● **DESCRIPTION OF THE TASK**
Lay out the records from the line containing "The height and width of the screenshot is (559, 1568)." through the end of the records as a two-column CSV with the columns record_text and response. Give one row per record, put each value in a single quoted field, and replace line breaks with spaces.
******************************
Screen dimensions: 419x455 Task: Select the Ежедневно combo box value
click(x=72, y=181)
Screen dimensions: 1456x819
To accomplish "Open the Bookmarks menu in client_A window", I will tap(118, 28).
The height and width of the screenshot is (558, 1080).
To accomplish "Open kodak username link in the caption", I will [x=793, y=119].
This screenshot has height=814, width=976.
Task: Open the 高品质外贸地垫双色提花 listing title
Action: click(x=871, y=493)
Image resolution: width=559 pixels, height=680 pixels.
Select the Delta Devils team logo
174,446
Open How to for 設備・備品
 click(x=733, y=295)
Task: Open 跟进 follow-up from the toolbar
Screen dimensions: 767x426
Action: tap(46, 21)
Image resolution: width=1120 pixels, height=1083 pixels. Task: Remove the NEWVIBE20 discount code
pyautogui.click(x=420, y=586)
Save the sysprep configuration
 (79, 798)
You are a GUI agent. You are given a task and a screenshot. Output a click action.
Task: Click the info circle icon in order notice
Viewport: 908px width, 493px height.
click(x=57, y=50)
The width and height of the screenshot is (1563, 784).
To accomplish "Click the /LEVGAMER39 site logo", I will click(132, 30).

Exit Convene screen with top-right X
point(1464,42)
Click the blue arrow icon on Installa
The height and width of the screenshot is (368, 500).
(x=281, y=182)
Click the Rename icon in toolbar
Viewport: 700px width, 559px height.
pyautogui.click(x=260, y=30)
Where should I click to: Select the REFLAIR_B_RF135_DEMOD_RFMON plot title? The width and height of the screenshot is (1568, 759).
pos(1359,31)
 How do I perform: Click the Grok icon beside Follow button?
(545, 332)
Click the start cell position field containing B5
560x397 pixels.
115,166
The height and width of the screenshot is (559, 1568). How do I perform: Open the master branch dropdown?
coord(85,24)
******************************
● **RESPONSE**
record_text,response
"The height and width of the screenshot is (559, 1568). How do I perform: Open the master branch dropdown?","coord(85,24)"